Jonathan Franzen, back in the spotlight surrounding the release of his new novel Purity, has also taken note of Turkle’s findings. In his 2002 essay collection How To Be Alone, he wrote, “Technological consumerism is an infernal machine.” Franzen echoes that line in his recent review of Turkle’s book, writing, “Digital technology is capitalism in hyperdrive, injecting its logic of consumption and promotion, of monetization and efficiency, into every waking minute.” Franzen has long embraced this extreme position as a technology naysayer. Here, he notes the negative impact of market pressures on our obsession with screens. We’ve already seen colleges shift their allotment of financial resources based on the trendy consumerism of their students, building up cafeterias and athletic facilities. Now, Turkle suggests, the entitlement to comfort and satisfaction has seeped into the gadgets we carry around, and is having a negative effect on how we treat each other. Texting, Facebook, Snapchat, Instagram, and group-messaging apps compete for the time and emotional capital of students, at the expense of focused study and even basic conversational skills.
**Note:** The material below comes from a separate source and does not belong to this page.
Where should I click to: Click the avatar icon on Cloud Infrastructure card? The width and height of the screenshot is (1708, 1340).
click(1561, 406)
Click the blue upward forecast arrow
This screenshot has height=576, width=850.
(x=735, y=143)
Most of the Hedgehog Review readership may feel that Turkle is addressing only college students. “But no, no, no,” say Turkle and Franzen: These are still areas of concern for everyone, especially in situations where we are struggling to listen attentively and to build the necessary foundations for interpersonal connection. For example, the failure of family conversation at mealtimes looks like this, according to Turkle:
Parents give their children phones. Children can’t get their parents’ attention away from their phones, so children take refuge in their own devices. Then, parents use their children’s absorption with phones as permission to have their own phones out as much as they wish.
Reclaiming conversations starts in our most mundane daily interactions. Back home, my family has outlawed phones at the table. An edict that I grudgingly accept, despite my eagerness to be excused as quickly as possible so I can rush to check my phone when the meal is over. I rarely eat free of distraction here at college. The amount of time that I have free access to my phone during the day is completely unregulated. I wake up to a routine seven minutes of scrolling on newsfeeds and checking Snapchat updates. I can leave my phone out on my desk during class. I am told not to have it out at the restaurant where I work, but I see my managers checking theirs manically and I often follow suit. I send frantic texts to make sure I am in on dinner plans with my friends. But once I’m at dinner, I’ll be checking my phone constantly to chart my next moves. I dread an awkward encounter on the sidewalk with a pseudo-friend, so I bury my nose in an inconsequential email or put headphones on and trudge on earnestly.
Back in kindergarten during recess, I would often cover my eyes and feign blindness so other kids couldn’t see me playing alone by myself. The gap between my connectivity via gadgets and the connection I feel to the people in my life, my online friends and texting buddies, stinks of my five-year-old self’s willful delusion. I think I’ve found the antidote to my fears and anxieties surrounding loneliness: my gadgets. But in the reality that’s not virtual, I am as alone as ever in my failure to sit quietly with my thoughts or to truly open up and experience things around me more deeply.